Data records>
◆ ◆ ◆ ◆ ◆ ◆ ◆

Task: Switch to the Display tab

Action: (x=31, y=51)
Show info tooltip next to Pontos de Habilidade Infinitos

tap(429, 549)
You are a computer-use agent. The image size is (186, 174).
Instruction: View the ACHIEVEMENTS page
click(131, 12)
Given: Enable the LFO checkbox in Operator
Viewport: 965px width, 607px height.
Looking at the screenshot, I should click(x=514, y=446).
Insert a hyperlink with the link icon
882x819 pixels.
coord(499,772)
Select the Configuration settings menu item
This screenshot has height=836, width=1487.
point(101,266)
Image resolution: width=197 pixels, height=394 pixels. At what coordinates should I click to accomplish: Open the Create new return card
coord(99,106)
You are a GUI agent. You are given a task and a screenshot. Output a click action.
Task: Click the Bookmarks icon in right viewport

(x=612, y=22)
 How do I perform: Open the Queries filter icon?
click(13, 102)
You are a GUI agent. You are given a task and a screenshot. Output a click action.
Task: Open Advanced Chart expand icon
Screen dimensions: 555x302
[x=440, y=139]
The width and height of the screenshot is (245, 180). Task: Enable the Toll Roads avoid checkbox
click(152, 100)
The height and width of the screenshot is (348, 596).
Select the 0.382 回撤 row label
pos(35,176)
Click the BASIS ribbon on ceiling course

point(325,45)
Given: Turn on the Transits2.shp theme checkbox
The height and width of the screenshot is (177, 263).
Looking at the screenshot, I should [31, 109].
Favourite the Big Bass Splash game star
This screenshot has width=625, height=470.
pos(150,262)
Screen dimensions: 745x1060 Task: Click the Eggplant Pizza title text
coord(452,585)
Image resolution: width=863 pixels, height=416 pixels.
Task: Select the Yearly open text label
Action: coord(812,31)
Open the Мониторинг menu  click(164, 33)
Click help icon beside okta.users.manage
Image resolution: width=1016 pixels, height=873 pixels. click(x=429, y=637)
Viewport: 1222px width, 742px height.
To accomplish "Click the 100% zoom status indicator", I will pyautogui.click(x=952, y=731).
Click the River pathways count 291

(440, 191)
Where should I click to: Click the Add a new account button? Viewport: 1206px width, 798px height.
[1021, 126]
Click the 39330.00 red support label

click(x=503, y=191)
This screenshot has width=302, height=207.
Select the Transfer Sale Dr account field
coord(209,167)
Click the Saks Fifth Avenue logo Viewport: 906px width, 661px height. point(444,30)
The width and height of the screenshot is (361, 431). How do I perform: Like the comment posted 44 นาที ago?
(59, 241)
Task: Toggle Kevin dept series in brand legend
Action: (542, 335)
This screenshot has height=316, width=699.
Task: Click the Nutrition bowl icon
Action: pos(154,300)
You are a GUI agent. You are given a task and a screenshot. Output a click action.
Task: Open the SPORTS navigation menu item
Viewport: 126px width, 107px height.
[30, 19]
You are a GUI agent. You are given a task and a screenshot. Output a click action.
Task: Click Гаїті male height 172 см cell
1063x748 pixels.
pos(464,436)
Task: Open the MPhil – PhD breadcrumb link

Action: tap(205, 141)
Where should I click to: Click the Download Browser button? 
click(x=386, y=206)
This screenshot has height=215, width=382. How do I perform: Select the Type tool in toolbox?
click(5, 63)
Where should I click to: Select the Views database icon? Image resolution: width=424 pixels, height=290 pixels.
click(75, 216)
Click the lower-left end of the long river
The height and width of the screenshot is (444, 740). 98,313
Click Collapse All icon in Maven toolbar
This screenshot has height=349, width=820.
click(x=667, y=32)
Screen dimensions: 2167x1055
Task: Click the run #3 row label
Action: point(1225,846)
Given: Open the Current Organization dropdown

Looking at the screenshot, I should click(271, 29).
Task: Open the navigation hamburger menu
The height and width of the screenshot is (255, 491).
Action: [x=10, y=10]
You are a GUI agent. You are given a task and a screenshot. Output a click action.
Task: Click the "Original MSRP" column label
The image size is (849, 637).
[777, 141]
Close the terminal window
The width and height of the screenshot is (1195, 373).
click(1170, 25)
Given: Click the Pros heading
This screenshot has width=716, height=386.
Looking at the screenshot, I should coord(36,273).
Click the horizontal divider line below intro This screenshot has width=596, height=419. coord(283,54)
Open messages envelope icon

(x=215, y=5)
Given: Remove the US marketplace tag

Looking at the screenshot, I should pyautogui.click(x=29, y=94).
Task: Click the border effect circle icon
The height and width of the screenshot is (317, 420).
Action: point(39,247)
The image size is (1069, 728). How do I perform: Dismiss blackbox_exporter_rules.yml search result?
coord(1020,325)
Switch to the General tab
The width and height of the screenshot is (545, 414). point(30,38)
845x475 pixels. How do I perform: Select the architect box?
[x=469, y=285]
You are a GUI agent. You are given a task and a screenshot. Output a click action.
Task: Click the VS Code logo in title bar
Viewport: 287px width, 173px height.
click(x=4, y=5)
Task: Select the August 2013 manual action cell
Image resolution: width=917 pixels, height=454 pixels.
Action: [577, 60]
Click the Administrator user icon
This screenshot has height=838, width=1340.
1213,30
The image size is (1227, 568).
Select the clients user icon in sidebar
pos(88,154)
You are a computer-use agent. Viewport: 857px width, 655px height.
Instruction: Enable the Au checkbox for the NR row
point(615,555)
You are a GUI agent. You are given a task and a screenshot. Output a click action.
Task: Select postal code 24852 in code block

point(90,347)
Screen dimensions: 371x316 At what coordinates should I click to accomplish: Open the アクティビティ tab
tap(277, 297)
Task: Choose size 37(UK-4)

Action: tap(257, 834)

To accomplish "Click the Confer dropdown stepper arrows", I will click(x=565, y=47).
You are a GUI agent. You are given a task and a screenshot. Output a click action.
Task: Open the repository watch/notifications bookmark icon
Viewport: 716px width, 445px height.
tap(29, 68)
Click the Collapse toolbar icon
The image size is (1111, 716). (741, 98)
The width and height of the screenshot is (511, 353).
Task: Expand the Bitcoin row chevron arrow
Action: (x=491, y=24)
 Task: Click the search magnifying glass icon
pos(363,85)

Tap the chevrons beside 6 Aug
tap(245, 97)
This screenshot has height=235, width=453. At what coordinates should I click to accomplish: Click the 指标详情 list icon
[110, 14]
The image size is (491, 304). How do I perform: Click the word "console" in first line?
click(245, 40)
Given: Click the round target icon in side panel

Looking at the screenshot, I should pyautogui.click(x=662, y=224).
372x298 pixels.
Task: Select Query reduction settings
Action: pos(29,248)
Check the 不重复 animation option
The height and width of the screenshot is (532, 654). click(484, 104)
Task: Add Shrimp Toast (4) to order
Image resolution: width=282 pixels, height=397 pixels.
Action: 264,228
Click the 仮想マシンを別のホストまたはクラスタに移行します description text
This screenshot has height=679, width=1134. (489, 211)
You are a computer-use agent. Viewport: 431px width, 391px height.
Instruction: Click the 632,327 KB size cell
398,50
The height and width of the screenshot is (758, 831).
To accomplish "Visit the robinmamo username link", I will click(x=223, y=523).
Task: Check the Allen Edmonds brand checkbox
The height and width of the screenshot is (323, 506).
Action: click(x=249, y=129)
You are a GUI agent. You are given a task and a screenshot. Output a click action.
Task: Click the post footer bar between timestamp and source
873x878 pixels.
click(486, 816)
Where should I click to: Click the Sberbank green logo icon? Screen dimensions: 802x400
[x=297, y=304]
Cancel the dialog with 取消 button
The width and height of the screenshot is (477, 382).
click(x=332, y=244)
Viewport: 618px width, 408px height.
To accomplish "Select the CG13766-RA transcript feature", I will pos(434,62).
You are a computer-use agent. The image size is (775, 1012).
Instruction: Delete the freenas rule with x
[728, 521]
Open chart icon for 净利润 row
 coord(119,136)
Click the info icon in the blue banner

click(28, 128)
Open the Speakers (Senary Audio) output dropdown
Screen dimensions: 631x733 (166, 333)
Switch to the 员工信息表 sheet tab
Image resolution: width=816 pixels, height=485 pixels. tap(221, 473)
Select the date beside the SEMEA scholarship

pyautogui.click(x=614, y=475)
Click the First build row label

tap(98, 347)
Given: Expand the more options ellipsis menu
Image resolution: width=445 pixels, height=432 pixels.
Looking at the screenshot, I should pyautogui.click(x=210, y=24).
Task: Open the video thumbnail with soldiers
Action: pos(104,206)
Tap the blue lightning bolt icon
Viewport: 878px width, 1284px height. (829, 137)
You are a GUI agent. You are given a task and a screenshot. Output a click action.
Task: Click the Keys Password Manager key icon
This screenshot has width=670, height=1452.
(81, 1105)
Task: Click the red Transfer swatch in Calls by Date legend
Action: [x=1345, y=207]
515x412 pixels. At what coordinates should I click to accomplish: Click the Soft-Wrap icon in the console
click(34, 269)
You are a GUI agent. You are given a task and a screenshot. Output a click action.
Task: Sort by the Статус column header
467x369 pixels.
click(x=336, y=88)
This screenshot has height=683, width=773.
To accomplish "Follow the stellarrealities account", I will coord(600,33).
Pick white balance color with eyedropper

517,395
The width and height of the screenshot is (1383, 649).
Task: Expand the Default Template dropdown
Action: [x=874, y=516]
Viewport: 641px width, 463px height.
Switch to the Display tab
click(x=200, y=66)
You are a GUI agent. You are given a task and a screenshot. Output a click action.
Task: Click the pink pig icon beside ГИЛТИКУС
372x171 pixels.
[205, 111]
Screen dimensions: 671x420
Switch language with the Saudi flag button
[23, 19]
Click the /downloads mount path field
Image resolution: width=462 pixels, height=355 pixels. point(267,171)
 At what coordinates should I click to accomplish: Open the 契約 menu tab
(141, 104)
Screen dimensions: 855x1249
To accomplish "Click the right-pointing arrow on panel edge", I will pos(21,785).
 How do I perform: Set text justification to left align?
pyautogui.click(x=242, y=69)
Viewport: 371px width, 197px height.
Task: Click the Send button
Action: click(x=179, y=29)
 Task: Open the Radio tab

◆ ◆ ◆ ◆ ◆ ◆ ◆

Only a number is wanted here: how many lines of the records above contain "item".

Solved problem> 2